This suit was commenced by Originating Summons by one James Kamau Kahuruka, since deceased, pursuant to the provisions of section 38 of the Limitation of Actions Act Cap 22 Laws of Kenya, and Order 36 rule 3D of the Civil Procedure Rules.  Upon the death of the original plaintiff, his widow, Janet Ngendo Kamau (Janet) was appointed the legal representative of his estate, and upon her application she was substituted as the plaintiff in this suit.  She is the appellant in this appeal and has named Mary Wangari Mwangi, (Mary) as the respondent.  The latter like the former was substituted as a party in the suit in place of her husband, Joseph Mwangi Kamau, who also died during the pendency of the suit.

The dispute between the parties is over a parcel of land known as Loc.1/Chomo/235, which as at the date of the suit, namely, 1995, was registered in the name of Joseph Mwangi Kamau.  The Plaintiff’s case was that he had lived on the suit land openly, peacefully, and without let or hindrance, planted various crops, permanent and subsistence, for a period in excess of 12 years, and thus acquired title over it by adverse possession as entitled him to an order declaring him as owner and transferring title of it to him.

Joseph Mwangi Kamau, as defendant, filed an affidavit, in reply, conceding the long occupation, but averred that the occupation was with his consent.  He added that at some point the plaintiff had offered to purchase the land, but was unable to raise the price which was demanded.

The parties by consent agreed that viva voce evidence be adduced, which was done.  Janet testified and called her son Daudi Kaharuka Kamau (Daudi) as her witness.  Their testimony was to the effect that they had lived on the suit land for over 30 years, and planted tea and coffee, among other crops, had erected several building structures on the land, and when James Kamau Kaharuka died, he was buried on the land.  Neither the defendant nor any member of his family had raised any objection to their stay on the land, nor did they take any steps to evict them from the land.  They denied they were aware of any move by the plaintiff to purchase the land from the defendant.  They further testified that they knew of no other home other than the suit land.

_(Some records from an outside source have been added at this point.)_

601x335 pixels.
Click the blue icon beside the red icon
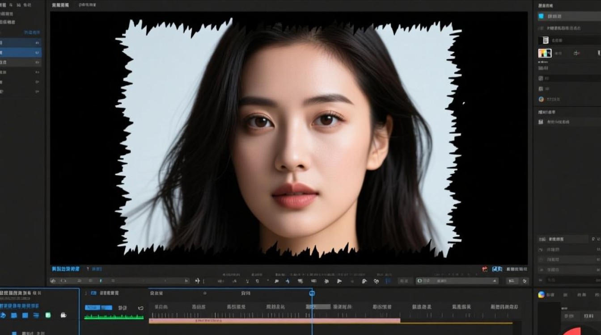(x=497, y=269)
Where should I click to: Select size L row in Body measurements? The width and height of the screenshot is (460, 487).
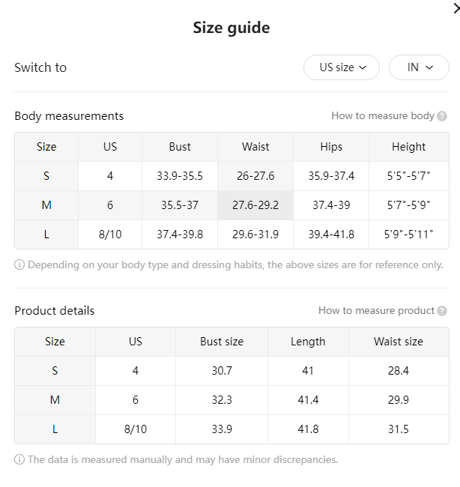tap(231, 235)
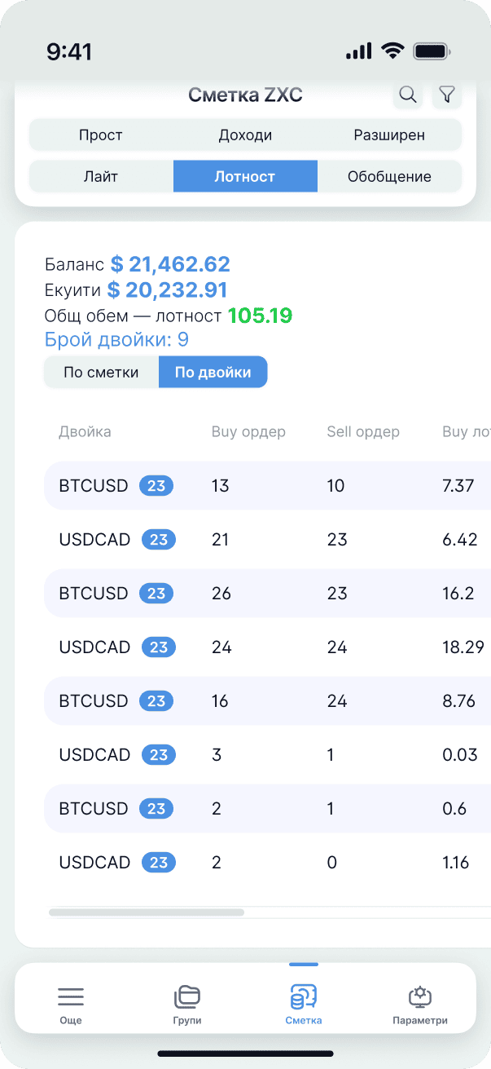Click the Брой двойки: 9 link
The width and height of the screenshot is (491, 1069).
coord(116,340)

Mary also testified.  Her evidence was that indeed the plaintiff and his family had lived on the suit land for long.  Although her husband was the registered owner of the land neither him nor herself had lived on the land.  They lived initially at Kaptagat in Rift Valley but later moved to Eldoret because of the tribal clashes.  She further testified that neither her husband nor any member of his family had taken steps to remove the plaintiff and his family from the suit land.  Both herself and Fracia Nyambota Wakaruka,  a witness she called to testify in support of her case, testified that the defendant and his family knew all along what was happening on the suit land, but took no steps to stop it.  Mary however, testified that her late husband did raise objection to the plaintiff being buried on the land, but he was unsuccessful.

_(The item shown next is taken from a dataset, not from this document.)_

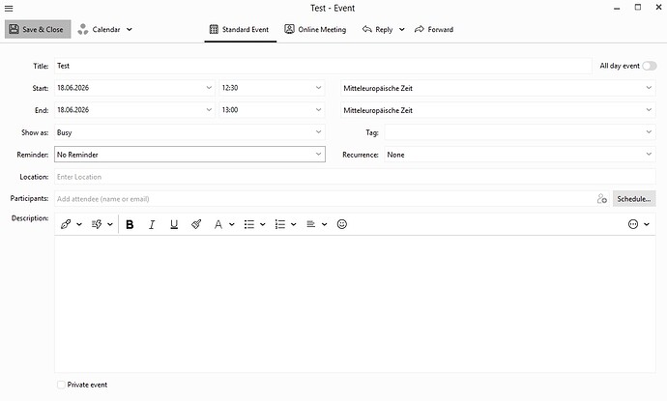Click the Enter Location input field
The height and width of the screenshot is (401, 667).
(x=355, y=177)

The trial Judge, Osiemo J, agreed with the plaintiff that his family had a long, peaceful and uninterrupted occupation on the suit property.  He did not, however think that the limitation period had fully run in favour of the plaintiff.  He reasoned that the land in question was initially registered in the name of one Kamau Mondo, who died in 1956.  The defendant, who was his son applied for and was granted letters of administration of his estate, and using that grant he caused the land to be registered in his name in March 1989.  The learned Judge then considered the family background of the parties.  They were sons of step-brothers, namely Daudi Kaharuka and Kamau Mondo.  The plaintiff was ordinarily entitled to and got a portion of his father’s share in parcel No. Loc 1/Chomo/230.  Mary testified that the plaintiff sold that piece of land and settled on the suit land.  The learned trial Judge reasoned that, although the plaintiff had been in occupation of the suit land for over twelve years, his occupation was not adverse because the defendant was not the registered owner before March 1989.  The land was prior thereto in the name of Kamau Mondo.  In his view therefore, the plaintiff had been in adverse possession for only 7 years as at the date of filing his suit.  He therefore dismissed the suit on that account and thus provoked this appeal.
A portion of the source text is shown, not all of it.